╭─ Excerpt

Bonnie test results:
Multi User
Writing with putc()...done
Writing intelligently...done
Rewriting...done
Reading with getc()...done
Reading intelligently...done
start 'em...done...done...done...
Create files in sequential order...done.
Stat files in sequential order...done.
Delete files in sequential order...done.
Create files in random order...done.
Stat files in random order...done.
Delete files in random order...done.
Version 1.03 ------Sequential Output------ --Sequential Input- --Random-
                    -Per Chr- --Block-- -Rewrite- -Per Chr- --Block-- --Seeks--
Machine Size K/sec %CP K/sec %CP K/sec %CP K/sec %CP K/sec %CP /sec %CP
leedesktop.plu 480M 14216 62 14031 8 8400 3 15009 57 33911 7 117.4 0
                    ------Sequential Create------ --------Random Create--------
                    -Create-- --Read--- -Delete-- -Create-- --Read--- -Delete--
              files /sec %CP /sec %CP /sec %CP /sec %CP /sec %CP /sec %CP
                 16 1581 98 +++++ +++ +++++ +++ 1604 97 +++++ +++ 3767 98
leedesktop.plus.net,480M,14216,62,14031,8,8400,3,15009,57,33911,7,117.4,0,16,1581,98,+++++,+++,+++++,+++,1604,97,+++++,+++,3767,98

Single User
Using uid:1000, gid:1000.
Writing with putc()...done
Writing intelligently...done
Rewriting...done
Reading with getc()...done
Reading intelligently...done
start 'em...done...done...done...
Create files in sequential order...done.
Stat files in sequential order...done.
Delete files in sequential order...done.
Create files in random order...done.
Stat files in random order...done.

╰─
╭─ Data

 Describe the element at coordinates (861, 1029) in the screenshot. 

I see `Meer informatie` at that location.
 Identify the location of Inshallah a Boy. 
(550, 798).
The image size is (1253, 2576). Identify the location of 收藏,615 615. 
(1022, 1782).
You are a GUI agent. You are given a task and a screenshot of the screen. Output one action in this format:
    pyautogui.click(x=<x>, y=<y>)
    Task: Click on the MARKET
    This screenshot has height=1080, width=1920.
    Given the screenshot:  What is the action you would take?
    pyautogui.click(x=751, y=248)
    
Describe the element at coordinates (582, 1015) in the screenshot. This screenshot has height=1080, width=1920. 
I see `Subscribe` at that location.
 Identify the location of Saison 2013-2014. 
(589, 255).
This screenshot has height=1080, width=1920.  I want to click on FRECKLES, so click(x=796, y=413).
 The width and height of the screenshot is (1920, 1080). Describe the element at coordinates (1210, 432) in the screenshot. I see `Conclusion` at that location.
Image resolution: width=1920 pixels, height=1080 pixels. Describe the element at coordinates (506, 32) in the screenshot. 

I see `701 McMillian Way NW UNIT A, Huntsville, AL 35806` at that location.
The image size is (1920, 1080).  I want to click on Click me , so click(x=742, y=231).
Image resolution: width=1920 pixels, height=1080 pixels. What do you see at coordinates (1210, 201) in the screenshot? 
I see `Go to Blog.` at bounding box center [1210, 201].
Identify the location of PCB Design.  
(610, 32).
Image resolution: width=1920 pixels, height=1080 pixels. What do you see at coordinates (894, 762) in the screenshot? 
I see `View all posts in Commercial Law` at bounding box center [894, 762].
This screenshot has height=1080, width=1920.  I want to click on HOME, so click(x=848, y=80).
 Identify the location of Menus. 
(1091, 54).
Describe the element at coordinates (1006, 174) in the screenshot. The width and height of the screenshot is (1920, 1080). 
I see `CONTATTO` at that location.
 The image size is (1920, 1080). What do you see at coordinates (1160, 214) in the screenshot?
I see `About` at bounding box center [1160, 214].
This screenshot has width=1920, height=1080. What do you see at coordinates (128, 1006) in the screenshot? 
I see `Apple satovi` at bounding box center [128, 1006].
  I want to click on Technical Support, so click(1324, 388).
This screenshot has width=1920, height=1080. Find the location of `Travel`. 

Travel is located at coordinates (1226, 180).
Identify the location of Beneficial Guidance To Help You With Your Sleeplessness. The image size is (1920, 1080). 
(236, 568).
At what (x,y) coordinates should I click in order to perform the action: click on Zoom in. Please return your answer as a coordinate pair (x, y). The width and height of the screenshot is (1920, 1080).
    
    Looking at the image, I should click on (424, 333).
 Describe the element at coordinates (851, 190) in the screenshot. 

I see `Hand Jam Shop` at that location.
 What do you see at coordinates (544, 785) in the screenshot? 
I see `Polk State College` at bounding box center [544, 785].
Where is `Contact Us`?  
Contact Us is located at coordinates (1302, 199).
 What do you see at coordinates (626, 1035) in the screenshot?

╰─

** Required action A **
According to the Bonnie test results, which uid and gid does the single-user run use?
** Required action B **
Please resume the Bonnie test results after their final line.

** Answer area A **
uid 1000 and gid 1000.

** Answer area B **
Delete files in random order...done.
Version 1.03 ------Sequential Output------ --Sequential Input- --Random-
                    -Per Chr- --Block-- -Rewrite- -Per Chr- --Block-- --Seeks--
Machine Size K/sec %CP K/sec %CP K/sec %CP K/sec %CP K/sec %CP /sec %CP
leedesktop.plu 480M 22502 94 32769 16 15203 7 19808 72 35799 6 182.2 0
                    ------Sequential Create------ --------Random Create--------
                    -Create-- --Read--- -Delete-- -Create-- --Read--- -Delete--
              files /sec %CP /sec %CP /sec %CP /sec %CP /sec %CP /sec %CP
                 16 1860 99 +++++ +++ +++++ +++ 1930 98 +++++ +++ 4599 97
leedesktop.plus.net,480M,22502,94,32769,16,15203,7,19808,72,35799,6,182.2,0,16,1860,99,+++++,+++,+++++,+++,1930,98,+++++,+++,4599,97

Full thread on ubuntu-devel:

http://lists.ubuntu.com/archives/ubuntu-devel/2005-September/010552.html

Revision history for this message
Alvin Thompson (alvint-deactivatedaccount) wrote :

to be clear, the slowness has nothing to do with upgrading; it's just that
people who used to run hoary know how fast it ran so find the difference more
noticeable.

i don't have enough hardware to be definitive, but according to the thread it
appears to affect ATA (but not SATA) drives. if i had to make a completely
unsientific wild guess, judging from the sound of the disk drive shuffling i'd
guess that the caches may not be being utilized properly.

Revision history for this message
Matt Zimmerman (mdz) wrote :

In your multi-user mode test, were you logged into a GNOME session?

Starting from single-user mode, try starting each service from /etc/rc2.d and
see when the problem begins

Revision history for this message
Matt Zimmerman (mdz) wrote :

*** Bug 22022 has been marked as a duplicate of this bug. ***

Revision history for this message
Matt Zimmerman (mdz) wrote :

Has anyone tried to debug this further?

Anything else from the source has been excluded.